** begin Excerpted text **

The researchers conducted field research in Dharamshala, India, and with the consent of the Tibetan organizations, they were able to monitor the networks in order to collect copies of the data from compromised computers and identify command and control servers used by the attackers. The field research done by the Information Warfare Monitor and the Shadowserver Foundation found that computer systems in the Office of His Holiness the Dalai Lama (OHHDL) had been compromised by multiple malware networks, one of which was the Shadow Network.

Further research into the Shadow Network revealed that, while India and the Dalai Lama's offices were the primary focus of the attacks, the operation compromised computers on every continent except Australia and Antarctica.

The research team recovered more than 1,500 e-mails from the Dalai Lama's Office along with a number of documents belonging to the Indian government. This included classified security assessments in several Indian states, reports on Indian missile systems, and documents related to India's relationships in the Middle East, Africa, and Russia. Documents were also stolen related to the movements of NATO forces in Afghanistan, and from the United Nations Economic and Social Commission for Asia and the Pacific (UNESCAP). The hackers were indiscriminate in what they took, which included sensitive information, as well as financial and personal information.

== Origin ==
The attackers were tracked through e-mail addresses to the Chinese city of Chengdu in Sichuan province. There was suspicion, but no confirmation, that one of the hackers had a connection to the University of Electronic Science and Technology in Chengdu. The account of another hacker was linked to a Chengdu resident who claimed to know little about the hacking.

** end Excerpted text **
** begin Material provided **

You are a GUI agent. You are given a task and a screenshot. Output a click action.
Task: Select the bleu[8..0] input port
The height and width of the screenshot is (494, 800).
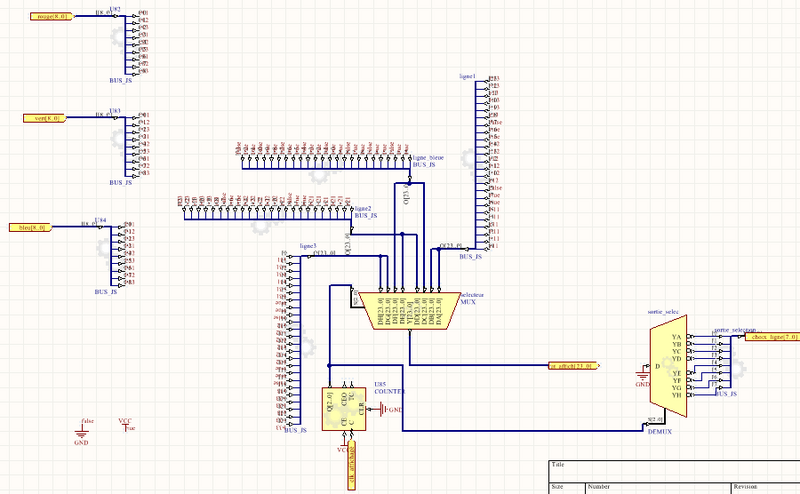[30, 227]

** end Material provided **

> Instruction 1: Reproduce everything in the Shadow Network text from "The researchers conducted" down to "Australia and Antarctica.".
> Instruction 2: According to the Shadow Network text, which Chinese city were the attackers tracked to through e-mail addresses?

> Complete output 1:
The researchers conducted field research in Dharamshala, India, and with the consent of the Tibetan organizations, they were able to monitor the networks in order to collect copies of the data from compromised computers and identify command and control servers used by the attackers. The field research done by the Information Warfare Monitor and the Shadowserver Foundation found that computer systems in the Office of His Holiness the Dalai Lama (OHHDL) had been compromised by multiple malware networks, one of which was the Shadow Network.

Further research into the Shadow Network revealed that, while India and the Dalai Lama's offices were the primary focus of the attacks, the operation compromised computers on every continent except Australia and Antarctica.

> Complete output 2: Chengdu, in Sichuan province.